Jane’s Addiction headlined, and the undercard was filled with some of their favorite bands — Siouxsie and the Banshees, Living Colour, Nine Inch Nails, Ice-T & Body Count, Butthole Surfers, Fishbone, and Rollins Band — that represented a cross-section of what was just below the mainstream at the time and was becoming known as “alternative music.” Lollapalooza debuted on July 18th, 1991 at Compton Terrace in Chandler, Ariz. That first date was remembered for two things: Nine Inch Nails’ gear overheating after only two songs and Farrell and Jane’s Addiction guitarist Dave Navarro getting into a fight onstage.
Despite those early hiccups, the tour concluded its six-week run and was successful enough for another installment a year later, which followed a similar formula by combining punk, metal, funk, hip-hop, and industrial. By this time, alternative had come up from the underground, and two acts on the bill, Pearl Jam and headliners Red Hot Chili Peppers, were among the best-selling bands around. A Side Stage was introduced to give greater exposure to up-and-coming bands—like Stone Temple Pilots, Cypress Hill, and Farrell’s new project, Porno for Pyros—and the Jim Rose Circus Sideshow, a collection of macabre acts, including one man who would lift heavy objects via his body piercings and another who would eat anything from slugs to swords.

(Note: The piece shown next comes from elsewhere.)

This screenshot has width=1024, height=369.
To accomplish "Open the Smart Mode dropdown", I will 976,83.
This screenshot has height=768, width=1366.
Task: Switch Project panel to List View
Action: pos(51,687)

Lollapalooza continued to run annually in this format, but the effects of alternative rock becoming mainstream—ironically, largely because of Lollapalooza—caused the tour to change from a showcase for underground acts to a day of watching some of MTV’s biggest bands perform. The decision to book the decidedly non-alternative Metallica in 1996 upset many legacy fans, and a pivot towards the burgeoning electronica scene, with Orbital and The Prodigy on the Main Stage, a year later didn’t help, either. Unable to find a viable headliner for 1998, Lollapalooza was canceled.
Farrell revived the Lollapalooza name for Jane’s Addiction 2003 reunion tour, and the bill returned to its roots of punk, hip-hop, alternative rock, and metal. The next year, an attempt to expand Lolla into a two-day tour in each city was canceled due to low ticket sales, but it was revived the next year as a two-day festival held in Chicago’s Grant Park. That 2005 event showcased performers on six stages, one of which was for children’s music, and featured sets by Weezer, Arcade Fire, Pixies, Death Cab for Cutie, The Black Keys, Billy Idol, and many more.
It was expanded to three days in 2006 and, five years later, became an international brand in 2011, with annual festivals debuting in Chile, Brazil, and Argentina in consecutive years. It has since branched out to Europe (Stockholm, Berlin, and Paris) and Lollapalooza premiered in Mumbai in January 2023.
But the Chicago iteration, expanded to four days in 2016, remains the flagship event, and its contract with the city runs through 2032. Since finding a permanent home in Grant Park, nearly every major act in the music industry has headlined a Lolla set, including Foo Fighters, The Chainsmokers, Paul McCartney, Chance the Rapper, Black Sabbath, Eminem, Miley Cyrus, Journey, and Dua Lipa. The 2023 installment stars Billie Eilish, Kendrick Lamar, The 1975, Red Hot Chili Peppers, and Lana Del Rey.
With major corporate sponsorship and bands signing contracts with clauses restricting their ability to play within a 300-mile radius of Chicago in the months before and after the festival, Lollapalooza is virtually unrecognizable from its original incarnation. This has turned off many of those who remember those first few tours and the anti-mainstream attitude it engendered. But by bringing in artists from across the musical spectrum, Lollapalooza has become closer in spirit to the festivals that inspired its creation.